Avant de dire qu'un objet « bouge », il faut répondre à une question que la vie courante escamote presque toujours : par rapport à quoi ? Le sac de Yasmine est immobile par rapport à elle, mais en mouvement par rapport à Amine resté sur le quai. Décrire un mouvement exige donc deux décisions préalables : choisir l'objet qu'on étudie, et choisir l'observateur par rapport auquel on l'observe.

DÉFINITION

Le système est l'objet (ou la partie d'objet) dont on étudie le mouvement. Le référentiel est l'objet de référence, supposé fixe, par rapport auquel on décrit ce mouvement. À ce référentiel, on associe un observateur et une horloge pour repérer les positions au cours du temps.

Choisir le système, c'est répondre à « qu'est-ce qui bouge ? » ; choisir le référentiel, c'est répondre à « bouge par rapport à quoi ? ». Sans ces deux choix, la phrase « la voiture roule » n'a pas de sens physique complet.

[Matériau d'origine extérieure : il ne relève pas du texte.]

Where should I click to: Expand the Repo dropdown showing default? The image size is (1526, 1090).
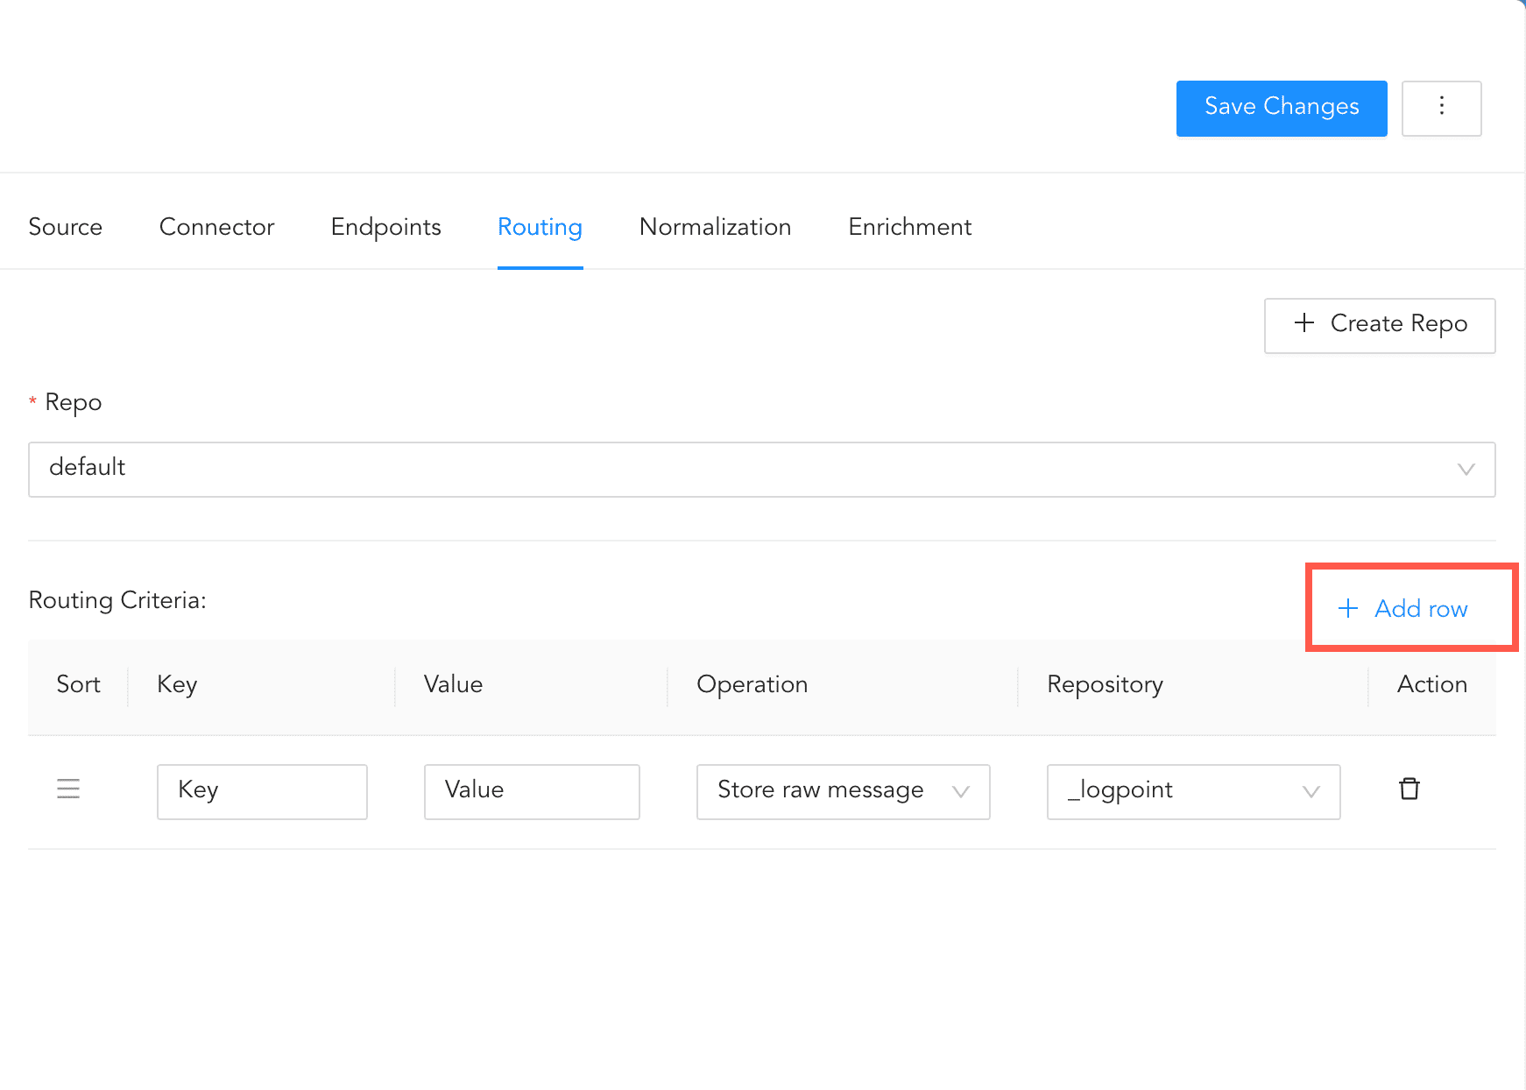(761, 469)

Exemple 1. Pour étudier le trajet du train Al Boraq entre Casablanca et Tanger, le système est le train (ou un point du train), et le référentiel naturel est le sol : on l'appelle le référentiel terrestre. Par rapport à ce référentiel, le train se déplace à grande vitesse.

Exemple 2. Un voyageur assis dans ce même train Al Boraq pose une bouteille d'eau sur sa tablette. Si le système est la bouteille et le référentiel le wagon, la bouteille est immobile. Si le référentiel devient le sol, la même bouteille file à plus de 300 km/h.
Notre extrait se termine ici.